• **Direction**
Could you copy out the following entries line for line, with no changes at all?

* BEGIN Record extracts *

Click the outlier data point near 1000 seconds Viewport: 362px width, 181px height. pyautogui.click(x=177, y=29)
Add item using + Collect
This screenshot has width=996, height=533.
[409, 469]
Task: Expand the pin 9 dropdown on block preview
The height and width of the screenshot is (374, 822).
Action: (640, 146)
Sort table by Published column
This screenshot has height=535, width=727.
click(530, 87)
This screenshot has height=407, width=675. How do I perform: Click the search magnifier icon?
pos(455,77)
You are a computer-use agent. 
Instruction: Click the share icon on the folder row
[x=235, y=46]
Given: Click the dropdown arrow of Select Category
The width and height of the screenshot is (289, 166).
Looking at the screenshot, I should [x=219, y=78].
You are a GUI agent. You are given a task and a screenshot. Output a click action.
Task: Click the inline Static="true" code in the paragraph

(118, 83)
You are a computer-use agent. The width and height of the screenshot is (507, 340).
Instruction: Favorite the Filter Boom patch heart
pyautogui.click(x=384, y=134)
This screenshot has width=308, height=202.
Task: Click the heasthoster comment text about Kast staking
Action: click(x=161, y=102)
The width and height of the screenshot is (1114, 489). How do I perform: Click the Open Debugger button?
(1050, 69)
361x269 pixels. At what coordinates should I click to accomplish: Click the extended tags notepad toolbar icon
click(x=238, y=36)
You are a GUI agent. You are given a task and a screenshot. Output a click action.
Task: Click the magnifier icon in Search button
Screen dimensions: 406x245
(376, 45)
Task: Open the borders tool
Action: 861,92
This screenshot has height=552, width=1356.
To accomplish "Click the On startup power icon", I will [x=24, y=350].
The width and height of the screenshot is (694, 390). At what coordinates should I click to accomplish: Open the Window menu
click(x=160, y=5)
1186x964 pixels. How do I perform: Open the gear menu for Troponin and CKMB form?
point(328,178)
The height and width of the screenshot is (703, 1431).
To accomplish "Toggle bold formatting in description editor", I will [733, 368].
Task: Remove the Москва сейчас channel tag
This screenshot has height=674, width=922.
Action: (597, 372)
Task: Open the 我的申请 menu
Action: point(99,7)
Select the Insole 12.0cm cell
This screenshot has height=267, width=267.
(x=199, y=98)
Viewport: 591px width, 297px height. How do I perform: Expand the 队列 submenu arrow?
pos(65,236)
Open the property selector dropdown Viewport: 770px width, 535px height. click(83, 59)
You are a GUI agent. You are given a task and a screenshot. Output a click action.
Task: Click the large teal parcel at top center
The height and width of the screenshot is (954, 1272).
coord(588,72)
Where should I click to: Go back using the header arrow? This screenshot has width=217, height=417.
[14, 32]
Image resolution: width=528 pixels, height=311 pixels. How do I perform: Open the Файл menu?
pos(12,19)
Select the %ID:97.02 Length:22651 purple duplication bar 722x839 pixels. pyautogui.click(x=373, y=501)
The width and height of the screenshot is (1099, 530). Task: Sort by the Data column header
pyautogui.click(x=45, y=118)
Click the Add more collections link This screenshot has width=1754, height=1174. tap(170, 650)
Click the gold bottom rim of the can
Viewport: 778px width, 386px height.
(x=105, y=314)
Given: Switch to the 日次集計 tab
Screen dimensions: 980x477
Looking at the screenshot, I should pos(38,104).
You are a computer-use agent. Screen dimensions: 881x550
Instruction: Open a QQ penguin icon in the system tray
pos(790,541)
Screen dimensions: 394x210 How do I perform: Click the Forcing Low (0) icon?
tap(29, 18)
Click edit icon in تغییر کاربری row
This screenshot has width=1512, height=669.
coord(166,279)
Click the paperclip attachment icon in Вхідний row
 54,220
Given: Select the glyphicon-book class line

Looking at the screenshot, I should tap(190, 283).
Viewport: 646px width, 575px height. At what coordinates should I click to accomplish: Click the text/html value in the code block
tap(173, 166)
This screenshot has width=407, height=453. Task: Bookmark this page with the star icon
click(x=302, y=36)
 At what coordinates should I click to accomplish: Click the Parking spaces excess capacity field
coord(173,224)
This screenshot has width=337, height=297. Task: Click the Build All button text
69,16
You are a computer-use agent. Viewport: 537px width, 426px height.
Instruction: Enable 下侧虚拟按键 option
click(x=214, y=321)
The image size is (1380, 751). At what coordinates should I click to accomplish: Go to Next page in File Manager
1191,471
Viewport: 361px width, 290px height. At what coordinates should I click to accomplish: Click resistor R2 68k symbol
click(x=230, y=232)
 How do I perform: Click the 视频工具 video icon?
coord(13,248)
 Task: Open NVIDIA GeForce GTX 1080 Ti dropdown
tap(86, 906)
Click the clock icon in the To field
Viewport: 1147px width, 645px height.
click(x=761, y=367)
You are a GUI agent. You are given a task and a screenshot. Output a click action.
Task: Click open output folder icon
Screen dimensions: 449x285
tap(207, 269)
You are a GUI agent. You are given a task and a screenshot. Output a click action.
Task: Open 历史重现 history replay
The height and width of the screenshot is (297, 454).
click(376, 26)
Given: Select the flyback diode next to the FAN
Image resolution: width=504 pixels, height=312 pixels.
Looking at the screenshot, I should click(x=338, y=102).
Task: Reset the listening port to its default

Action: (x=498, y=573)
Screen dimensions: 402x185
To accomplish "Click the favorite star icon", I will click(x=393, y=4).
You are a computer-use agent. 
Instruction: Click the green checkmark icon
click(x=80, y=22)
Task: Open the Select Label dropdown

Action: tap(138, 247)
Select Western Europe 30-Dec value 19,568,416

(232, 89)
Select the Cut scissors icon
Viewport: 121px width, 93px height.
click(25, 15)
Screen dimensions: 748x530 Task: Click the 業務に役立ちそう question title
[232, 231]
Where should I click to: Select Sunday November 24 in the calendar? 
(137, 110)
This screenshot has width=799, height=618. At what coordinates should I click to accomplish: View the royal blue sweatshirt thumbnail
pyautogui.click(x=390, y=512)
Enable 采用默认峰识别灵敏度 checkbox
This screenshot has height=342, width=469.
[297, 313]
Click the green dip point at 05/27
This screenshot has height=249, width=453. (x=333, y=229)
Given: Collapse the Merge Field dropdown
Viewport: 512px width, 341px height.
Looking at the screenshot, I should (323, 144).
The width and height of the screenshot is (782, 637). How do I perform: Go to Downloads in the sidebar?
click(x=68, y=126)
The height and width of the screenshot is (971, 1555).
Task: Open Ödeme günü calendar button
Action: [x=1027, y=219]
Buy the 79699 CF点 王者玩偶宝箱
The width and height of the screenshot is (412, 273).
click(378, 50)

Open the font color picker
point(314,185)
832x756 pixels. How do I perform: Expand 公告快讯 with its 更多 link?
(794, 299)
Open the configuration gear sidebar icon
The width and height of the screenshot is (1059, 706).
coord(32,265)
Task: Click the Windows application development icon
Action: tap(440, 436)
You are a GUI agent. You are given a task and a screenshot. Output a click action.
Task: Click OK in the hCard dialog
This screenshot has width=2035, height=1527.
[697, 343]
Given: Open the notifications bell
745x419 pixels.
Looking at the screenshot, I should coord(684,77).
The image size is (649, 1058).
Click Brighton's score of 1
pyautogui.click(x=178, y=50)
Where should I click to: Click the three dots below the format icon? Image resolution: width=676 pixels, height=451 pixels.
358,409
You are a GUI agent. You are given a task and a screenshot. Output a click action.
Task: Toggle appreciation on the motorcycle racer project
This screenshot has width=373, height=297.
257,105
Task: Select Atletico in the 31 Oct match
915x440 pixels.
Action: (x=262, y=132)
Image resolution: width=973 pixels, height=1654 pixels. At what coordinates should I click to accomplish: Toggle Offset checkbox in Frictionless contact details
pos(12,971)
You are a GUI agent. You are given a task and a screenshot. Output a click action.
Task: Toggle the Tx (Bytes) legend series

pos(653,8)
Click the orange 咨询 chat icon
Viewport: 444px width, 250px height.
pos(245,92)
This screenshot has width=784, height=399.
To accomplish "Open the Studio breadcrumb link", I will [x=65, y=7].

* END Record extracts *

• **The answer**
Click the outlier data point near 1000 seconds Viewport: 362px width, 181px height. pyautogui.click(x=177, y=29)
Add item using + Collect
This screenshot has width=996, height=533.
[409, 469]
Task: Expand the pin 9 dropdown on block preview
The height and width of the screenshot is (374, 822).
Action: (640, 146)
Sort table by Published column
This screenshot has height=535, width=727.
click(530, 87)
This screenshot has height=407, width=675. How do I perform: Click the search magnifier icon?
pos(455,77)
You are a computer-use agent. 
Instruction: Click the share icon on the folder row
[x=235, y=46]
Given: Click the dropdown arrow of Select Category
The width and height of the screenshot is (289, 166).
Looking at the screenshot, I should [x=219, y=78].
You are a GUI agent. You are given a task and a screenshot. Output a click action.
Task: Click the inline Static="true" code in the paragraph

(118, 83)
You are a computer-use agent. The width and height of the screenshot is (507, 340).
Instruction: Favorite the Filter Boom patch heart
pyautogui.click(x=384, y=134)
This screenshot has width=308, height=202.
Task: Click the heasthoster comment text about Kast staking
Action: click(x=161, y=102)
The width and height of the screenshot is (1114, 489). How do I perform: Click the Open Debugger button?
(1050, 69)
361x269 pixels. At what coordinates should I click to accomplish: Click the extended tags notepad toolbar icon
click(x=238, y=36)
You are a GUI agent. You are given a task and a screenshot. Output a click action.
Task: Click the magnifier icon in Search button
Screen dimensions: 406x245
(376, 45)
Task: Open the borders tool
Action: 861,92
This screenshot has height=552, width=1356.
To accomplish "Click the On startup power icon", I will [x=24, y=350].
The width and height of the screenshot is (694, 390). At what coordinates should I click to accomplish: Open the Window menu
click(x=160, y=5)
1186x964 pixels. How do I perform: Open the gear menu for Troponin and CKMB form?
point(328,178)
The height and width of the screenshot is (703, 1431).
To accomplish "Toggle bold formatting in description editor", I will [733, 368].
Task: Remove the Москва сейчас channel tag
This screenshot has height=674, width=922.
Action: (597, 372)
Task: Open the 我的申请 menu
Action: point(99,7)
Select the Insole 12.0cm cell
This screenshot has height=267, width=267.
(x=199, y=98)
Viewport: 591px width, 297px height. How do I perform: Expand the 队列 submenu arrow?
pos(65,236)
Open the property selector dropdown Viewport: 770px width, 535px height. click(83, 59)
You are a GUI agent. You are given a task and a screenshot. Output a click action.
Task: Click the large teal parcel at top center
The height and width of the screenshot is (954, 1272).
coord(588,72)
Where should I click to: Go back using the header arrow? This screenshot has width=217, height=417.
[14, 32]
Image resolution: width=528 pixels, height=311 pixels. How do I perform: Open the Файл menu?
pos(12,19)
Select the %ID:97.02 Length:22651 purple duplication bar 722x839 pixels. pyautogui.click(x=373, y=501)
The width and height of the screenshot is (1099, 530). Task: Sort by the Data column header
pyautogui.click(x=45, y=118)
Click the Add more collections link This screenshot has width=1754, height=1174. tap(170, 650)
Click the gold bottom rim of the can
Viewport: 778px width, 386px height.
(x=105, y=314)
Given: Switch to the 日次集計 tab
Screen dimensions: 980x477
Looking at the screenshot, I should pos(38,104).
You are a computer-use agent. Screen dimensions: 881x550
Instruction: Open a QQ penguin icon in the system tray
pos(790,541)
Screen dimensions: 394x210 How do I perform: Click the Forcing Low (0) icon?
tap(29, 18)
Click edit icon in تغییر کاربری row
This screenshot has width=1512, height=669.
coord(166,279)
Click the paperclip attachment icon in Вхідний row
 54,220
Given: Select the glyphicon-book class line

Looking at the screenshot, I should tap(190, 283).
Viewport: 646px width, 575px height. At what coordinates should I click to accomplish: Click the text/html value in the code block
tap(173, 166)
This screenshot has width=407, height=453. Task: Bookmark this page with the star icon
click(x=302, y=36)
 At what coordinates should I click to accomplish: Click the Parking spaces excess capacity field
coord(173,224)
This screenshot has width=337, height=297. Task: Click the Build All button text
69,16
You are a computer-use agent. Viewport: 537px width, 426px height.
Instruction: Enable 下侧虚拟按键 option
click(x=214, y=321)
The image size is (1380, 751). At what coordinates should I click to accomplish: Go to Next page in File Manager
1191,471
Viewport: 361px width, 290px height. At what coordinates should I click to accomplish: Click resistor R2 68k symbol
click(x=230, y=232)
 How do I perform: Click the 视频工具 video icon?
coord(13,248)
 Task: Open NVIDIA GeForce GTX 1080 Ti dropdown
tap(86, 906)
Click the clock icon in the To field
Viewport: 1147px width, 645px height.
click(x=761, y=367)
You are a GUI agent. You are given a task and a screenshot. Output a click action.
Task: Click open output folder icon
Screen dimensions: 449x285
tap(207, 269)
You are a GUI agent. You are given a task and a screenshot. Output a click action.
Task: Open 历史重现 history replay
The height and width of the screenshot is (297, 454).
click(376, 26)
Given: Select the flyback diode next to the FAN
Image resolution: width=504 pixels, height=312 pixels.
Looking at the screenshot, I should click(x=338, y=102).
Task: Reset the listening port to its default

Action: (x=498, y=573)
Screen dimensions: 402x185
To accomplish "Click the favorite star icon", I will click(x=393, y=4).
You are a computer-use agent. 
Instruction: Click the green checkmark icon
click(x=80, y=22)
Task: Open the Select Label dropdown

Action: tap(138, 247)
Select Western Europe 30-Dec value 19,568,416

(232, 89)
Select the Cut scissors icon
Viewport: 121px width, 93px height.
click(25, 15)
Screen dimensions: 748x530 Task: Click the 業務に役立ちそう question title
[232, 231]
Where should I click to: Select Sunday November 24 in the calendar? 
(137, 110)
This screenshot has width=799, height=618. At what coordinates should I click to accomplish: View the royal blue sweatshirt thumbnail
pyautogui.click(x=390, y=512)
Enable 采用默认峰识别灵敏度 checkbox
This screenshot has height=342, width=469.
[297, 313]
Click the green dip point at 05/27
This screenshot has height=249, width=453. (x=333, y=229)
Given: Collapse the Merge Field dropdown
Viewport: 512px width, 341px height.
Looking at the screenshot, I should (323, 144).
The width and height of the screenshot is (782, 637). How do I perform: Go to Downloads in the sidebar?
click(x=68, y=126)
The height and width of the screenshot is (971, 1555).
Task: Open Ödeme günü calendar button
Action: [x=1027, y=219]
Buy the 79699 CF点 王者玩偶宝箱
The width and height of the screenshot is (412, 273).
click(378, 50)

Open the font color picker
point(314,185)
832x756 pixels. How do I perform: Expand 公告快讯 with its 更多 link?
(794, 299)
Open the configuration gear sidebar icon
The width and height of the screenshot is (1059, 706).
coord(32,265)
Task: Click the Windows application development icon
Action: tap(440, 436)
You are a GUI agent. You are given a task and a screenshot. Output a click action.
Task: Click OK in the hCard dialog
This screenshot has width=2035, height=1527.
[697, 343]
Given: Open the notifications bell
745x419 pixels.
Looking at the screenshot, I should coord(684,77).
The image size is (649, 1058).
Click Brighton's score of 1
pyautogui.click(x=178, y=50)
Where should I click to: Click the three dots below the format icon? Image resolution: width=676 pixels, height=451 pixels.
358,409
You are a GUI agent. You are given a task and a screenshot. Output a click action.
Task: Toggle appreciation on the motorcycle racer project
This screenshot has width=373, height=297.
257,105
Task: Select Atletico in the 31 Oct match
915x440 pixels.
Action: (x=262, y=132)
Image resolution: width=973 pixels, height=1654 pixels. At what coordinates should I click to accomplish: Toggle Offset checkbox in Frictionless contact details
pos(12,971)
You are a GUI agent. You are given a task and a screenshot. Output a click action.
Task: Toggle the Tx (Bytes) legend series

pos(653,8)
Click the orange 咨询 chat icon
Viewport: 444px width, 250px height.
pos(245,92)
This screenshot has width=784, height=399.
To accomplish "Open the Studio breadcrumb link", I will [x=65, y=7].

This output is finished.